The task: Write out the passage of the isopod-feeding thread below word for word, from "## Frogsarefun (Nov" to "months) no odor.".

╭─ Document segment

# Feeding Isopod cultures ?



## thedudeabides (Mar 3, 2015)

I am new to culturing isos and have been culturing them for a couple months now. I have been feeding various fruits and veggies as food sources mainly zucchini, strawberry and mushrooms. My questions is do you leave the food in there indefinitely or take it out at a certain level of decomposition? I have been leaving it in there.

Thanks


----------



## chillplants (Jul 14, 2008)

I feed mine fish flakes, bug burger and morning wood. The fish flakes disappear quickly, but the bug burger and morning wood I leave until it is completely gone. Usually takes a couple weeks.


----------



## RRRavelo (Nov 21, 2007)

I've been using dry foods like fish flakes or old tadpole bites weekly with a good soak of water on the food. There are never any leftovers after a week. Don't the veggies get smelly?


----------



## Frogsarefun (Nov 25, 2015)

I feed mine cantaloupe rind, zucchini, potatoes, mushrooms, fish food and cuddle bone.
I do leave it all in to decompose, and thus far (about 18 months) no odor.


----------



## thedudeabides (Mar 3, 2015)

No real smell to speak of other than an earthy one. I have got mold in there from time to time. I have to wonder if I should increase ventilation.


----------



## thedudeabides (Mar 3, 2015)

RRRavelo said:


> I've been using dry foods like fish flakes or old tadpole bites weekly with a good soak of water on the food. There are never any leftovers after a week. Don't the veggies get smelly?

╰─
╭─ Record set

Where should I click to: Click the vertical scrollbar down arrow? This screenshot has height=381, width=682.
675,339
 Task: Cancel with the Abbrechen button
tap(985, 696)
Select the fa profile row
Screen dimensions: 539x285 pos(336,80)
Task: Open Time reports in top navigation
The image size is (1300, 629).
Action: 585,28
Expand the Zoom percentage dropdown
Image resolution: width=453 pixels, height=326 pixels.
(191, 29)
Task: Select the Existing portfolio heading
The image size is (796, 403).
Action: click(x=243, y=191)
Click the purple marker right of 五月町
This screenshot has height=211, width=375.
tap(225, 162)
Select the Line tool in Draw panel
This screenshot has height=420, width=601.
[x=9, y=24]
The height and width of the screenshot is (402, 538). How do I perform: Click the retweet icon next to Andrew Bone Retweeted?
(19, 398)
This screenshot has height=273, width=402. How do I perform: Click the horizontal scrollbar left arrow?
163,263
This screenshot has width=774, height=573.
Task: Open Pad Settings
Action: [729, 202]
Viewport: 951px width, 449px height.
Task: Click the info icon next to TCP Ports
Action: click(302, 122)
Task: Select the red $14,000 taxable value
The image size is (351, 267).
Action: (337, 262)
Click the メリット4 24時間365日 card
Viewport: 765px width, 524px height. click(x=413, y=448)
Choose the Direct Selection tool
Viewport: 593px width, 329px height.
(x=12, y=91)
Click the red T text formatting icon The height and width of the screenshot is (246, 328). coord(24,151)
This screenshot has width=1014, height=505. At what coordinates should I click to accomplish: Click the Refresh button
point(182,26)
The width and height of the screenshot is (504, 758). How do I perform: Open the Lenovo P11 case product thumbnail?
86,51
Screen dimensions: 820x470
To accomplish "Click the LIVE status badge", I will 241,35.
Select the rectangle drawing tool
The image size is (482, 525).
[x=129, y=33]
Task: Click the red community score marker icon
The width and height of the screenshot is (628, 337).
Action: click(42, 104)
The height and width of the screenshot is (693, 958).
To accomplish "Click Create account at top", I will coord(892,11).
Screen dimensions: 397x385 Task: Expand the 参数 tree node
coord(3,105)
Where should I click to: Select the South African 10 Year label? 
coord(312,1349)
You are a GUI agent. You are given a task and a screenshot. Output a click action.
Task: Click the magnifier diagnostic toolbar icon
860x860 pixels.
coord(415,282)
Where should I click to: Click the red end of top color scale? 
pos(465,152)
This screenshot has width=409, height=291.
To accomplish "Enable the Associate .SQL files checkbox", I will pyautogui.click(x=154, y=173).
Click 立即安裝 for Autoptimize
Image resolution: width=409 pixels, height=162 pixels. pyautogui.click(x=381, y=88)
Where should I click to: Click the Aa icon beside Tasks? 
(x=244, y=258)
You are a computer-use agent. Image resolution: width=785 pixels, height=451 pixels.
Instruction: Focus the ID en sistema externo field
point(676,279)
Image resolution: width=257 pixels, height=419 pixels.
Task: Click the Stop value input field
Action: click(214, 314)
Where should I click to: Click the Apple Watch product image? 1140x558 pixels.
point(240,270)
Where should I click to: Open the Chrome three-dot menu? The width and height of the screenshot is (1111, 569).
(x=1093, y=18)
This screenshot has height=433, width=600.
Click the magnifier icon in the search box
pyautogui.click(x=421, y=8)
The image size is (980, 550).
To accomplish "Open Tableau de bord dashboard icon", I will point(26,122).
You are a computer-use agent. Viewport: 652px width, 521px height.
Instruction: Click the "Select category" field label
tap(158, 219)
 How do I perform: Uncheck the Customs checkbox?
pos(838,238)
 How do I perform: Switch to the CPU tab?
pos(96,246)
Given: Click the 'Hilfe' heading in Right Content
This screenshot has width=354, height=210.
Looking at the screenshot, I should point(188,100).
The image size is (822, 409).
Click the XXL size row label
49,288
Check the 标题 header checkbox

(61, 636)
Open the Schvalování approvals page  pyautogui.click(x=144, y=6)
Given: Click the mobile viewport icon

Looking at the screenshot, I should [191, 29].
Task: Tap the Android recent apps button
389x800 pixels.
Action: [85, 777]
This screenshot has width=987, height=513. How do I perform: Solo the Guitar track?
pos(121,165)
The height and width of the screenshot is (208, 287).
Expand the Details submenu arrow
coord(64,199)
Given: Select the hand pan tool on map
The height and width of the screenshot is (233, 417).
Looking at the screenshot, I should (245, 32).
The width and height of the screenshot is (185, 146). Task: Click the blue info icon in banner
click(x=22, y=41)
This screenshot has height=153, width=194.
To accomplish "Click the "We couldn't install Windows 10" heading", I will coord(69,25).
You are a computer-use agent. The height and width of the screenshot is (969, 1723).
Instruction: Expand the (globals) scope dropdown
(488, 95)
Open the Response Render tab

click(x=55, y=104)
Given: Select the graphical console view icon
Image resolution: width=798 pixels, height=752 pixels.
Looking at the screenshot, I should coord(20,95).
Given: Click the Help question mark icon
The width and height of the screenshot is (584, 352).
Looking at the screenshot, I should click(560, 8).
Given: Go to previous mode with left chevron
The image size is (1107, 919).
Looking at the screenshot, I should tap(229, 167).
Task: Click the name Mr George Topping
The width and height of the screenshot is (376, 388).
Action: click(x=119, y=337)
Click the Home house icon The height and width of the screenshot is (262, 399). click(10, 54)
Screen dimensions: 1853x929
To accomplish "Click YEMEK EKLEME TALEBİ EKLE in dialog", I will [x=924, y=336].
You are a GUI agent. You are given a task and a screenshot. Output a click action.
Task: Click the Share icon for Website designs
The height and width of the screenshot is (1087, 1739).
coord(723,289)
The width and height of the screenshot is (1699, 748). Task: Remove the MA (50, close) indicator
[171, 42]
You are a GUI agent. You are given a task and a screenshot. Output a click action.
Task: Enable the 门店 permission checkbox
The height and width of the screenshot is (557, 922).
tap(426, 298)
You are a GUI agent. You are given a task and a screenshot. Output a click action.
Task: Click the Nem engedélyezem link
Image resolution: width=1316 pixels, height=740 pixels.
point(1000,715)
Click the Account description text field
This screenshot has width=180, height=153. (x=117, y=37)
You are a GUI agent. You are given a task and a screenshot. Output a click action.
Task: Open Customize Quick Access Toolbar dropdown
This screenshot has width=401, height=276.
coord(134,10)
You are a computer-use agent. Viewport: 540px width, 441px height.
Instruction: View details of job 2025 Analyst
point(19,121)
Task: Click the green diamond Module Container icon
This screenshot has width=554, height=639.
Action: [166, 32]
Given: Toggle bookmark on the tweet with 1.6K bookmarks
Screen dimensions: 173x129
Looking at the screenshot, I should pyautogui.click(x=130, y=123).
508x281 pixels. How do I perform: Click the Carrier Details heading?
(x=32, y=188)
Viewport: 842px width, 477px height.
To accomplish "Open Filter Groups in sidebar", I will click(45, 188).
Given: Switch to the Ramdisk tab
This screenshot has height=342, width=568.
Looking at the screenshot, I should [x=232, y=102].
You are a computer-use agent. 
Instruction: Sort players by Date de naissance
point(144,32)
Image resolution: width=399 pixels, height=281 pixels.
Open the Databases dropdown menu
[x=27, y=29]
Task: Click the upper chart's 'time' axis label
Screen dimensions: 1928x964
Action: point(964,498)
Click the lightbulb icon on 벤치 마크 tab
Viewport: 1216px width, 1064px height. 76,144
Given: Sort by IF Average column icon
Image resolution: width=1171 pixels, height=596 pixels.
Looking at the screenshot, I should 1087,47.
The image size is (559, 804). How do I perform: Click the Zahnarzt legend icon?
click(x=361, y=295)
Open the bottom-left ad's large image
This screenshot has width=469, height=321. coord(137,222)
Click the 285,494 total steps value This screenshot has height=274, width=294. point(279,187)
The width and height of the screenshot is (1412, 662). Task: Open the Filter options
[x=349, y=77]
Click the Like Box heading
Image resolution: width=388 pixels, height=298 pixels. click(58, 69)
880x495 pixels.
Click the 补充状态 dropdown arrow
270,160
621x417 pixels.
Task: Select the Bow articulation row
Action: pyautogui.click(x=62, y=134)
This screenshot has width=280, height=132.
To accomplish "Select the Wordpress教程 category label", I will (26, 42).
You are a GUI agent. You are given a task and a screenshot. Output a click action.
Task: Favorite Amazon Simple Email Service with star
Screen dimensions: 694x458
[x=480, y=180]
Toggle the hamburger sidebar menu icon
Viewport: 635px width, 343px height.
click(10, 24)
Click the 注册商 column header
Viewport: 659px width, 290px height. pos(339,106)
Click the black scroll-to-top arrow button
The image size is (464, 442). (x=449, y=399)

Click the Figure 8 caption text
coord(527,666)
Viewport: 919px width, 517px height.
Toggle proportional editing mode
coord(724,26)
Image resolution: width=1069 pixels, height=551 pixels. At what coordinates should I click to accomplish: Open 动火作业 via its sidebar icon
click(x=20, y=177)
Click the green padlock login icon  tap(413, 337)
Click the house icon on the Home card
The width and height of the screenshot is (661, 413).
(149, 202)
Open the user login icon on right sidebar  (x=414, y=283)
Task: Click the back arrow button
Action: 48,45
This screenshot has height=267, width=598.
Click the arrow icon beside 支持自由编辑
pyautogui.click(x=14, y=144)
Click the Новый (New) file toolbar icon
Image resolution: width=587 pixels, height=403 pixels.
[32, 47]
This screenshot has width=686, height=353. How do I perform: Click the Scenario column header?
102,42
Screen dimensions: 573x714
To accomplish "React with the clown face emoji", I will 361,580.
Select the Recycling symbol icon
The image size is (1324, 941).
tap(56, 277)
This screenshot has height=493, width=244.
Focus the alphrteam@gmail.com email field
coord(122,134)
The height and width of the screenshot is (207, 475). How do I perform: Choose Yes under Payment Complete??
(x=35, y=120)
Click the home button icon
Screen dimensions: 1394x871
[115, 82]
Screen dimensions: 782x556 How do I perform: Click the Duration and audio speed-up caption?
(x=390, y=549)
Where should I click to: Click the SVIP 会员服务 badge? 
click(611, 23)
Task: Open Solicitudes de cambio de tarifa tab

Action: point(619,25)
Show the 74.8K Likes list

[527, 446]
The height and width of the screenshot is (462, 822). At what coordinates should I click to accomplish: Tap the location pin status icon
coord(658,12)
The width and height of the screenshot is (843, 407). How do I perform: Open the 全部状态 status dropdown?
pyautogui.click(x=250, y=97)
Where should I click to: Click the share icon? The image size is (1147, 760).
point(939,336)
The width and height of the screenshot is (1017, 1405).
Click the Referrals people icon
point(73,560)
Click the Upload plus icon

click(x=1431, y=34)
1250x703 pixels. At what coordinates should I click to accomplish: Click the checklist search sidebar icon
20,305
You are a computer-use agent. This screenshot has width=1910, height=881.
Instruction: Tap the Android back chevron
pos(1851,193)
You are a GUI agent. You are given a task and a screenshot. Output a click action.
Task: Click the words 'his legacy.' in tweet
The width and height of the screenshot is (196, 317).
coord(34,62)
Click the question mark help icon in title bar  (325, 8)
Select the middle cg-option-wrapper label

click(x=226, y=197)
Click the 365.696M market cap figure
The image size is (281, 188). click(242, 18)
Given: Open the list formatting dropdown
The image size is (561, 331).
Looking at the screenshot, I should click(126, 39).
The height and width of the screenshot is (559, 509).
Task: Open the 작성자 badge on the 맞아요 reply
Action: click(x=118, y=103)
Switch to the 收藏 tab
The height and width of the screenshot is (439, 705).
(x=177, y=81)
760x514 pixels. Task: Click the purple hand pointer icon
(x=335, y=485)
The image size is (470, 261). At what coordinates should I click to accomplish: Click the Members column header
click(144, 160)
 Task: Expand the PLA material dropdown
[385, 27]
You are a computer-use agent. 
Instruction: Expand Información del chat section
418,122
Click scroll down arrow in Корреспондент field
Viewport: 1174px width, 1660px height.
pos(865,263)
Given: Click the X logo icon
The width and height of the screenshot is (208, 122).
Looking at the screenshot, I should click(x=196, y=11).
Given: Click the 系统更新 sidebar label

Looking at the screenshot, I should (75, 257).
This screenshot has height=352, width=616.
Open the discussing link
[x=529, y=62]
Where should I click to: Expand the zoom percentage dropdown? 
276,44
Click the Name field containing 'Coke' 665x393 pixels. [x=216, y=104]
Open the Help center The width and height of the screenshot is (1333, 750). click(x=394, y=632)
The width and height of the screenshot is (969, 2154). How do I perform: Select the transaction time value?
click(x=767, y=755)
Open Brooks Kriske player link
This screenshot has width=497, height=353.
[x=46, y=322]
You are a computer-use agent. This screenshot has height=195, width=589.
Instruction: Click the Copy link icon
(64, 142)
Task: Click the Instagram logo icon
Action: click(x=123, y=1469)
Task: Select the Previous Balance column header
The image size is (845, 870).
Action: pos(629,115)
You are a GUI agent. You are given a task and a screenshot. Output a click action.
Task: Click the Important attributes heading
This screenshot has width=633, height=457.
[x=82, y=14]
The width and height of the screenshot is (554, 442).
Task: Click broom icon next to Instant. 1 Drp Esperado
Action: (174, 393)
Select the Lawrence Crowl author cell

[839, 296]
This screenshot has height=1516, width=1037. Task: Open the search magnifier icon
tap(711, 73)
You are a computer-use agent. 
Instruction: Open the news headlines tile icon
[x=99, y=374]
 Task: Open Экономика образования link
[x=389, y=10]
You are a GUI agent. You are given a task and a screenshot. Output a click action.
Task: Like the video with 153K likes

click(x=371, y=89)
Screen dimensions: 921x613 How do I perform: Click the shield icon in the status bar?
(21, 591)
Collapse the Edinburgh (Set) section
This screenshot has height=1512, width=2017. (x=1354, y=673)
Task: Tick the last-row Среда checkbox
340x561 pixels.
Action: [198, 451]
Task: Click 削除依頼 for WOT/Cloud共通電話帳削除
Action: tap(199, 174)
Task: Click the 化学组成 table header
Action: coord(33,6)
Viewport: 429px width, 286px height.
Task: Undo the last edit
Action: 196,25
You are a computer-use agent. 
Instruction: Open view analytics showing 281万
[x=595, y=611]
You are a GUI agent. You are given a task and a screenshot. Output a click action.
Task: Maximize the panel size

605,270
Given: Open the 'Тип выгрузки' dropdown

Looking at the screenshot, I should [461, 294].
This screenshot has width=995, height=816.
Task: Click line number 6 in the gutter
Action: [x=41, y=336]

╰─

Answer to the problem:
## Frogsarefun (Nov 25, 2015)

I feed mine cantaloupe rind, zucchini, potatoes, mushrooms, fish food and cuddle bone.
I do leave it all in to decompose, and thus far (about 18 months) no odor.